In 1961, the reigning king of European comicdom, Tintin, was made
flesh in the Belgian feature Le Mystère de la Toison d'Or (The Mystery of the
Golden Fleece). Lanky, pale-faced Jean-Pierre Talbot starred as
the flare-haired reporter, and the gruff Georges Wilson made a
crack Captain Haddock. Though Hergé's iconic characters and gut-tingling plots seem tailored for the big screen, the film and its
1964 sequel, Tintin et les Oranges Bleues (Tintin and the
Blue Oranges), did little more than play dress-up.
The rights to a future Tintin project currently sit in Steven
Spielberg's tumid billfold. (Pray he and Tom Cruise aren't brainstorming.)

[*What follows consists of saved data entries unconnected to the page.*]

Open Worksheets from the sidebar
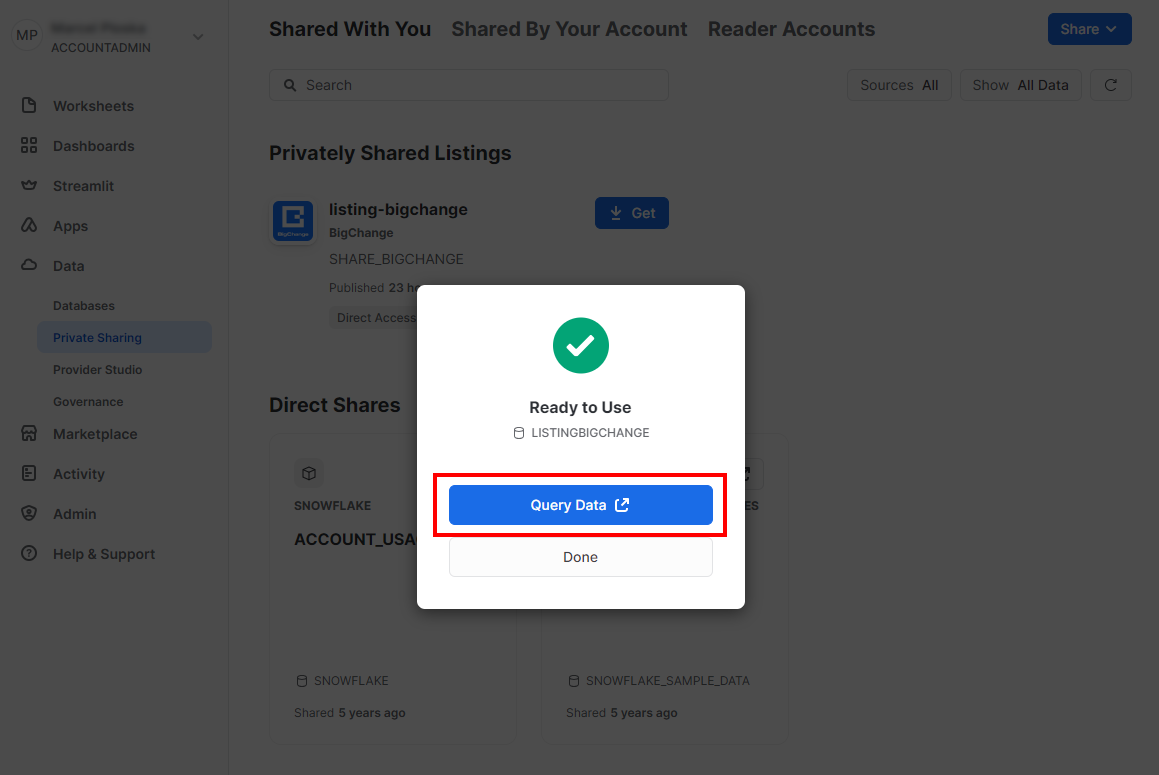Viewport: 1159px width, 775px height. 93,106
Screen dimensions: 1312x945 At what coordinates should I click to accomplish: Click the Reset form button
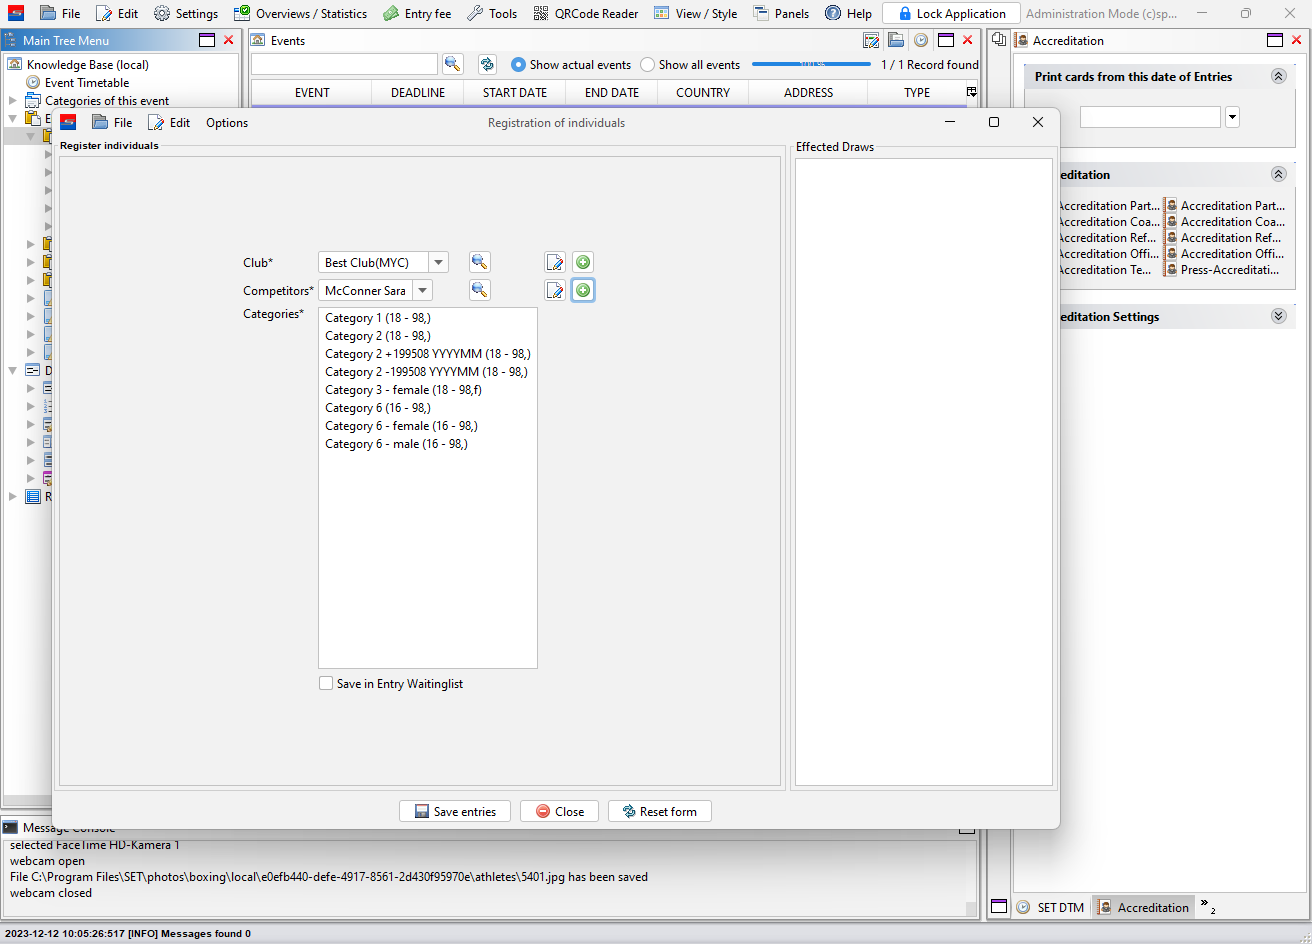[659, 811]
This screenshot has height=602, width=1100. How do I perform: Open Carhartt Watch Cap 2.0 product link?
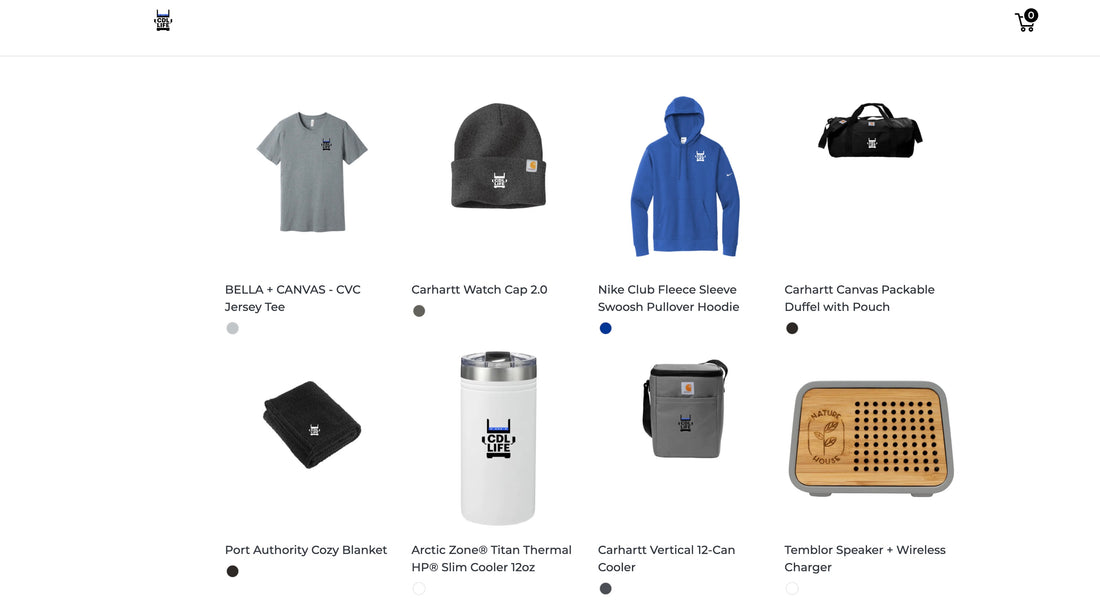(479, 290)
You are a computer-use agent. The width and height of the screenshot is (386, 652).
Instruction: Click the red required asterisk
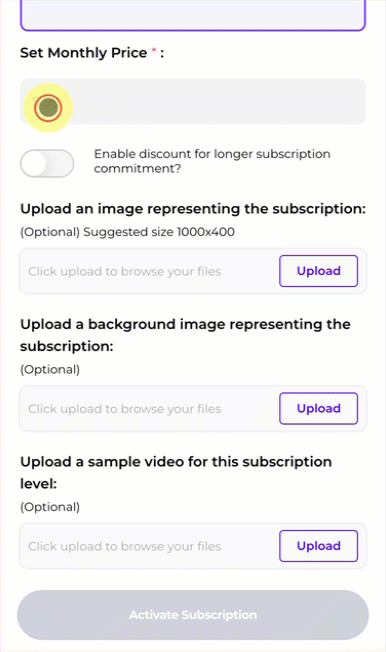pyautogui.click(x=153, y=51)
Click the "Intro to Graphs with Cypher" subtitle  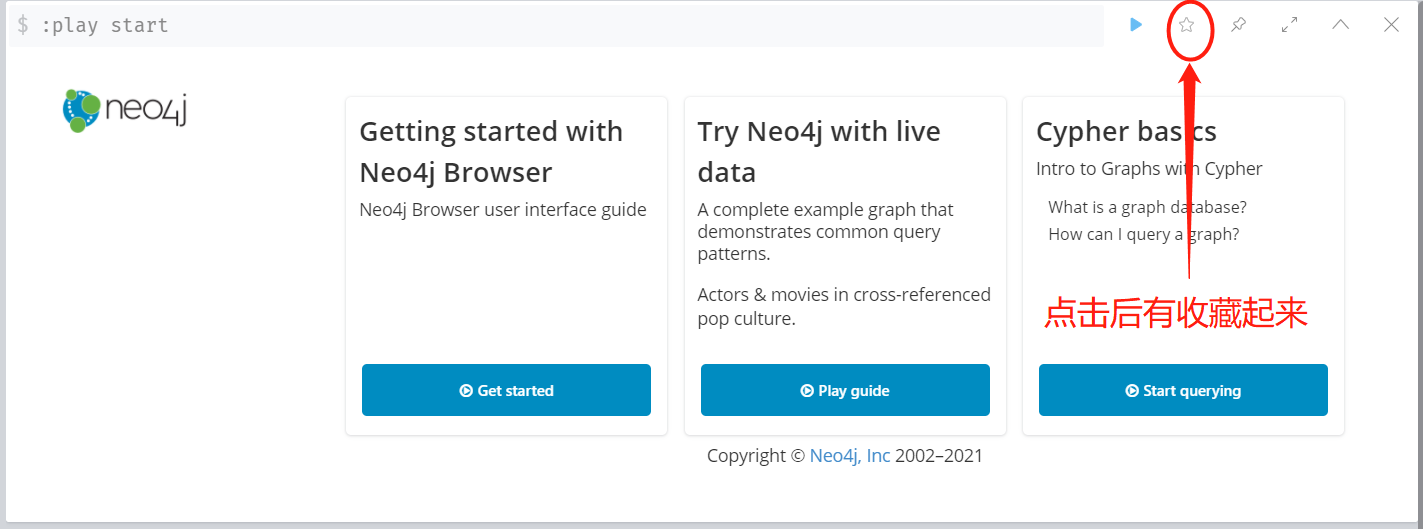[x=1149, y=169]
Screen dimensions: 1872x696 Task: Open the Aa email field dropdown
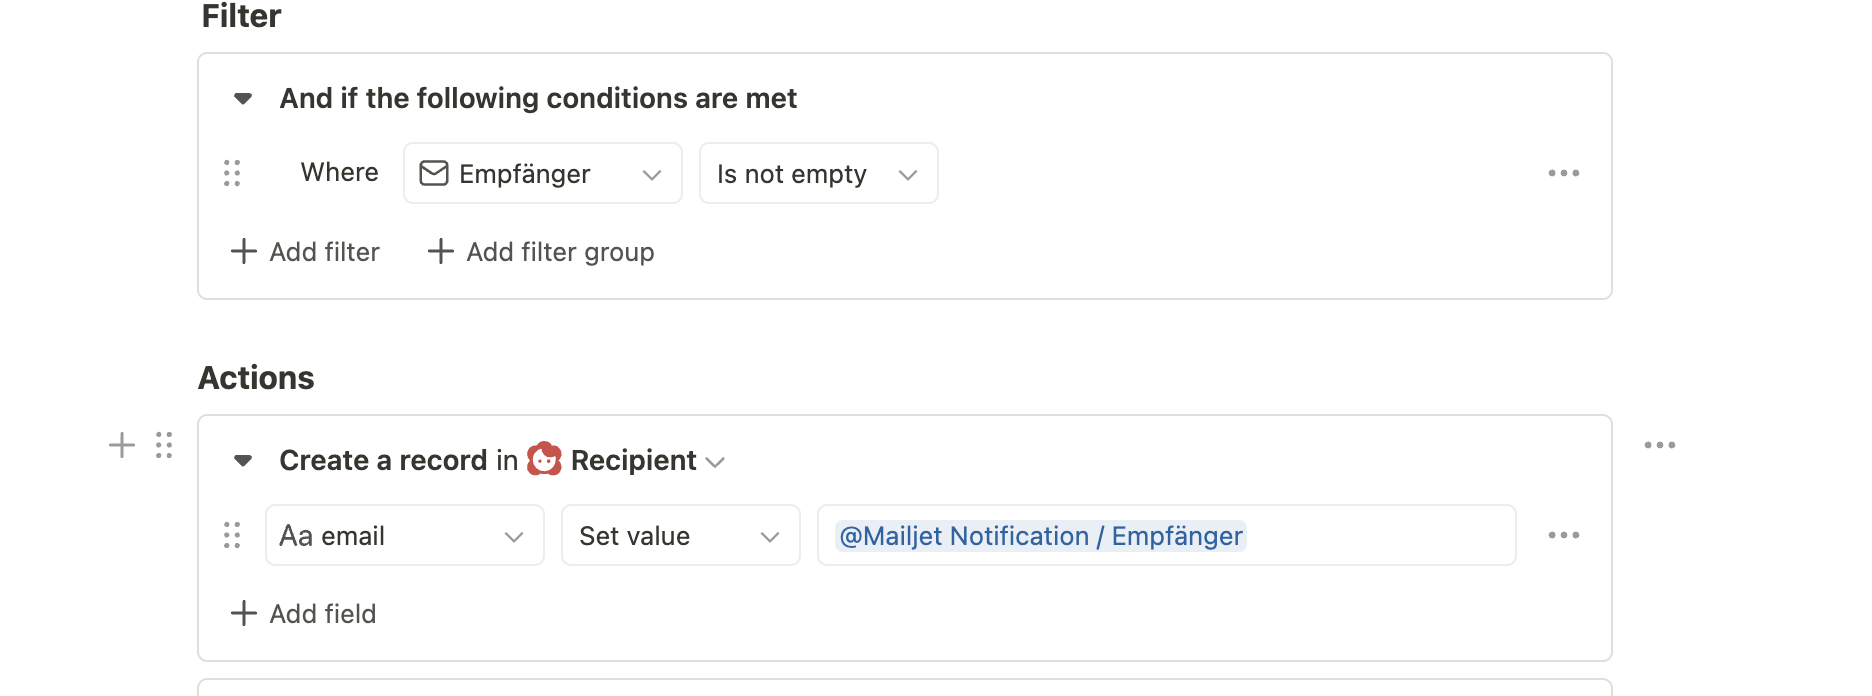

While the Belgians were Frankensteining their bandes dessinées, from
across the English Channel came Modesty Blaise: kittenish superspy
who, with her slippery sidekick Willie Garvin, tangled in various
criminal intrigues at Her Majesty's behest. Writer Peter O'Donnell
and artist Jim Holdaway first published the series in the early
1960s in The London Evening Standard. The 1966 Modesty
Blaise movie marinated in the era, juggling Bond spoofery with
New Wave freakouts and hefty kitsch, predating Austin
Powers by three decades. Monica Vitti starred, with the
indefatigable Terence Stamp as Willie. The cult hit became a DVD
in 2002.
Another choice video is the Japanese samurai epic Lone Wolf and
Cub, one of manga's arch-works, by Kazuo Koike and Goseki
Kojima. The 28-volume, 8,000-page epic traces a shamed executioner
and his young son on their passage through Hell to find the family
that betrayed them. Its bristly inking and sombre mood spread like
herpes through comic art in Japan and America, with public flare-ups
from celebs like The Dark Knight's Frank Miller, and Max
Allan Collins, whose graphic novel Road to Perdition
(recently filmed with Tom Hanks in the lead) moved the tale from
18th-century Japan to 1930s Chicago. The original film, 1973's
Sword of Vengeance, is fodder for wood-paneled basements,
with its fountains of blood and sage samurai wisdom. Like the comic,
the movie was serialized, with five more episodes of varying
quality. In 1980, North American audiences got a cut-and-paste of
the first two films called Shogun Assassin, but the first and
best chapter is now out on DVD.
Such titles don't draw the crowds that mutants and muscular aliens do. But they give the indie buff
something to watch this summer when the swarms descend.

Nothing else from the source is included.